## Text
Colloid and Polymer Science

, Volume 295, Issue 10, pp 2061–2067 | Cite as

Preparation, characterization, and thermal stability of double-composition shell microencapsulated phase change material by interfacial polymerization

  • Shaofeng Lu
  • Tianwei Shen
  • Jianwei Xing
  • Qingwen Song
  • Cheng Xin
Original Contribution


Polyurea/polyurethane double-composition shell microcapsules with n-octadecane as the main core material were prepared by interfacial polymerization. The outer polyurea shell was formed by the polymerization of toluene-2,4-diisocyanate (TDI) and diethylene triamine (DETA), and the inner polyurethane shell was formed by the polymerization of TDI and polypropylene glycol 2000 (PPG2000). The phase change property, chemical structure, surface morphology, and thermal stability of microcapsules were investigated by differential scanning calorimetry (DSC), FTIR, SEM, TEM, and thermal gravimetric analysis. The results show that the melting temperature and melting enthalpies of double-composition shell microcapsules were 28.6 °C and 143 J g−1, respectively, and only one exothermic peak for n-octadecane and three peaks for microcapsules were observed in the DSC cooling curve. The prepared microcapsules with the average diameter 3 ~ 5 μm had a smooth and compact surface. The thermal stabilities and compactness of the microcapsules with double-composition shells were greatly improved compared to those of the microcapsules with single-composition shells.

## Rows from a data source

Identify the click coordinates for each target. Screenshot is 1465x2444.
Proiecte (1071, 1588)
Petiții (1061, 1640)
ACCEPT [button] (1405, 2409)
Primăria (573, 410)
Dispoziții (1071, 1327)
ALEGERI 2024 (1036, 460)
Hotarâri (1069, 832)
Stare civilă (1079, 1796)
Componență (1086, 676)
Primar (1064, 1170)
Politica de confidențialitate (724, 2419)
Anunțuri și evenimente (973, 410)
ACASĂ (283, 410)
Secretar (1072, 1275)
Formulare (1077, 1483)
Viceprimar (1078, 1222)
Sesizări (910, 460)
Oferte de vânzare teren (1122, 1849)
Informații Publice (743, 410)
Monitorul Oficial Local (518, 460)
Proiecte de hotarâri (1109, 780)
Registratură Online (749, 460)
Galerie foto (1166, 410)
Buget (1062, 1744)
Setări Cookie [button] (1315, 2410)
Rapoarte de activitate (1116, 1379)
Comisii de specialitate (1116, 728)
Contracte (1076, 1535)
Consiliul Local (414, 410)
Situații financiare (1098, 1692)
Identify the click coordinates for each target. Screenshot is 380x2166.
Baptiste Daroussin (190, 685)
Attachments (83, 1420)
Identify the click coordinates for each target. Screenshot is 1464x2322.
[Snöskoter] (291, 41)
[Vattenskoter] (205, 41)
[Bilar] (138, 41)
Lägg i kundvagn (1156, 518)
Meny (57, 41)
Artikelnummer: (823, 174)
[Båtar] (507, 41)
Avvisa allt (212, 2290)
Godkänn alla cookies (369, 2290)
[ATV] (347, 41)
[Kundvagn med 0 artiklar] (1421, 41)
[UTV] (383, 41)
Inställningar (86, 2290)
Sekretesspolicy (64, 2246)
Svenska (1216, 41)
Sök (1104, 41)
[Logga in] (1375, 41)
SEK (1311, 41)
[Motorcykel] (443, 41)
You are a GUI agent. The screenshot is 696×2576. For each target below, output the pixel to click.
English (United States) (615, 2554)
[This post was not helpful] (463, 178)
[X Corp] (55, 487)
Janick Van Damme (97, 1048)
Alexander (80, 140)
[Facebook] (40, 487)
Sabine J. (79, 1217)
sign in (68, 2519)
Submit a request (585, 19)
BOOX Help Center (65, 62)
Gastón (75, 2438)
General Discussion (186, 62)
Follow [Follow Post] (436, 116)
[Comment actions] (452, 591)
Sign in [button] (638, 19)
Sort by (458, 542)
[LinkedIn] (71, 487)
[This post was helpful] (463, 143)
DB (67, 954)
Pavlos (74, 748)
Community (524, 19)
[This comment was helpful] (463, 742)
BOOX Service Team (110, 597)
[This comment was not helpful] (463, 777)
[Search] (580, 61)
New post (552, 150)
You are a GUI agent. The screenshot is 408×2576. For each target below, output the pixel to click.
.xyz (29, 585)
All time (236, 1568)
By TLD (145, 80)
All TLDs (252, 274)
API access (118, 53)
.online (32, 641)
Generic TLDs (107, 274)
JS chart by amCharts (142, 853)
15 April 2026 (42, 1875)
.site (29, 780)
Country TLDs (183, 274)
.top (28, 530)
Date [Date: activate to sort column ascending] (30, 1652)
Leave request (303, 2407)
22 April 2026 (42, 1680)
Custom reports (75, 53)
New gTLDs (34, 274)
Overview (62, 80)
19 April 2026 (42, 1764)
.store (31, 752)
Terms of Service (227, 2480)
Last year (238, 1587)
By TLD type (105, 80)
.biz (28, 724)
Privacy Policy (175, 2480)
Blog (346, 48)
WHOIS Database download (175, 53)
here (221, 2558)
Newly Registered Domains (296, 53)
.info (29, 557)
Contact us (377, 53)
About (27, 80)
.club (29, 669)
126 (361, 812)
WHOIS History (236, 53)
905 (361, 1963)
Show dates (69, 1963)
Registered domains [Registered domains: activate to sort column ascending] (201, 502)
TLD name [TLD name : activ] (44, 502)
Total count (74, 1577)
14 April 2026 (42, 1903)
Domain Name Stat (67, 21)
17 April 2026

## Written exercise 1
Answer these questions about the microcapsule abstract:
(a) Which two substances polymerized to form the outer polyurea shell?
(b) What melting temperature and melting enthalpy did the double-composition shell microcapsules have?
(c) What was the average diameter of the prepared microcapsules?
## Written exercise 2
Lay out the lines of the rows as a JSON list of strings, from the line with "By TLD (145, 80)" up to and including the last line of the rows. Use one string per line and leave out blank lines.
The rows have no connection to the text and should be treated as separate material.

## Exercise output 1
(a) Toluene-2,4-diisocyanate (TDI) and diethylene triamine (DETA).
(b) A melting temperature of 28.6 °C and a melting enthalpy of 143 J g−1.
(c) 3 ~ 5 μm.

## Exercise output 2
[
  "By TLD (145, 80)",
  "All TLDs (252, 274)",
  "API access (118, 53)",
  ".online (32, 641)",
  "Generic TLDs (107, 274)",
  "JS chart by amCharts (142, 853)",
  "15 April 2026 (42, 1875)",
  ".site (29, 780)",
  "Country TLDs (183, 274)",
  ".top (28, 530)",
  "Date [Date: activate to sort column ascending] (30, 1652)",
  "Leave request (303, 2407)",
  "22 April 2026 (42, 1680)",
  "Custom reports (75, 53)",
  "New gTLDs (34, 274)",
  "Overview (62, 80)",
  "19 April 2026 (42, 1764)",
  ".store (31, 752)",
  "Terms of Service (227, 2480)",
  "Last year (238, 1587)",
  "By TLD type (105, 80)",
  ".biz (28, 724)",
  "Privacy Policy (175, 2480)",
  "Blog (346, 48)",
  "WHOIS Database download (175, 53)",
  "here (221, 2558)",
  "Newly Registered Domains (296, 53)",
  ".info (29, 557)",
  "Contact us (377, 53)",
  "About (27, 80)",
  ".club (29, 669)",
  "126 (361, 812)",
  "WHOIS History (236, 53)",
  "905 (361, 1963)",
  "Show dates (69, 1963)",
  "Registered domains [Registered domains: activate to sort column ascending] (201, 502)",
  "TLD name [TLD name : activ] (44, 502)",
  "Total count (74, 1577)",
  "14 April 2026 (42, 1903)",
  "Domain Name Stat (67, 21)",
  "17 April 2026"
]